REPUBLIKA.CO.ID, JAKARTA -- Politikus Partai NasDem Hillary Brigitta Lasut menilai syarat pendaftaran seorang calon presiden (Capres) pantas diubah. Ia memberi opsi agar batas usia seorang capres minimal 21 tahun dan berlatar belakang pendidikan perguruan tinggi.
"Jangan sampai usia 21 lulusan SMA, terus belum ada pengalaman kerja entah dari mana (jadi Capres)," kata Brigitta pada Sabtu (1/10).
Hal tersebut disampaikan Brigitta dalam diskusi "Dilema Pilpres 2024: Presidential Threshold dan Syarat Minimal Usia Capres-Cawapres" di Jakarta.
Brigitta tak sepakat soal syarat capres yaitu minimal lulusan sekolah menengah atas (SMA) dan berusia minimal 40 tahun. Hal ini diatur dalam Undang-Undang Nomor 7 tahun 2017 tentang Pemilu. Syarat itu, menurutnya, berpotensi menimbulkan capres tak kompeten karena berasal dari dinasti politik.
"Cuma karena dia keturunan 'dewa' mungkin 'titisan' dari atas, dapat honoris kausa dari mana terus dia jadi presiden," ujar Brigitta.
Brigitta juga menyayangkan bila ada individu yang sudah berusia lanjut mendaftar sebagai calon.
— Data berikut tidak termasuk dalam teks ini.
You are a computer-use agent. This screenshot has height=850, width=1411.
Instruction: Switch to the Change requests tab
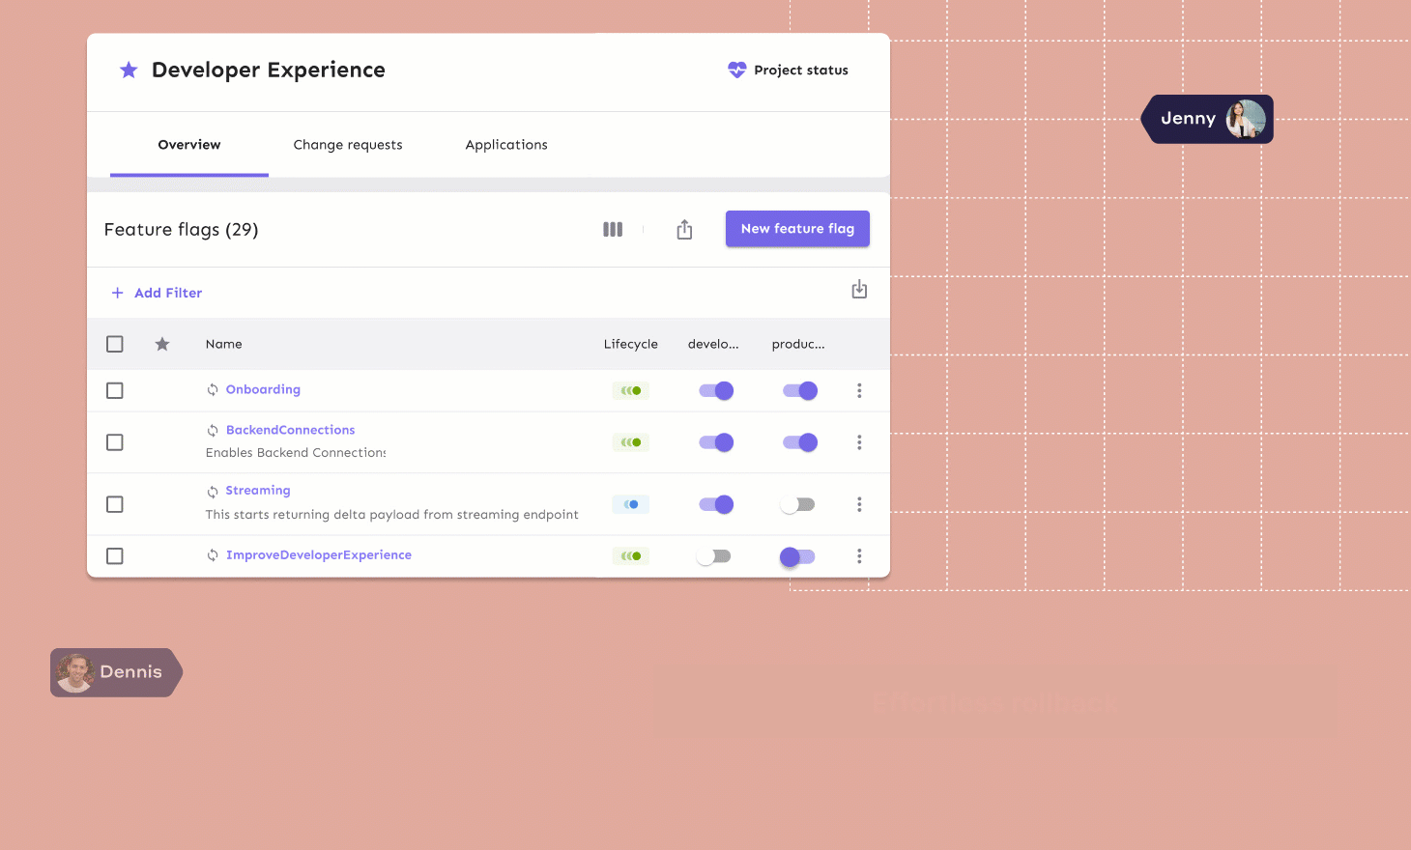[x=348, y=145]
Ia merasa capres berusia lanjut berisiko bagi kesehatan untuk mengurus negara. "Kalau bicara usia, mohon maaf yang makin ke atas, akan makin beresiko dikategorikan atau lebih rawan dalam keadaan lebih cakap atau ada penyakit-penyakit tertentu," ucap Brigitta.
Di sisi lain, Wakil Gubernur Jawa Timur sekaligus politikus Partai Demokrat, Emil Elestianto Dardak menegaskan dirinya tak mendaftar sebagai Capres pada 2024. Apalagi dirinya tak memenuhi syarat usia karena berusia 39 tahun saat Pilpres 2024.
"Saya nggak bisa ikuti jejak Sandi Uno sebagai Wagub nyalon Capres karena umur saya masih kurang, saya masih 39 tahun di 2024," kata Emil yang hadir pula dalam diskusi itu.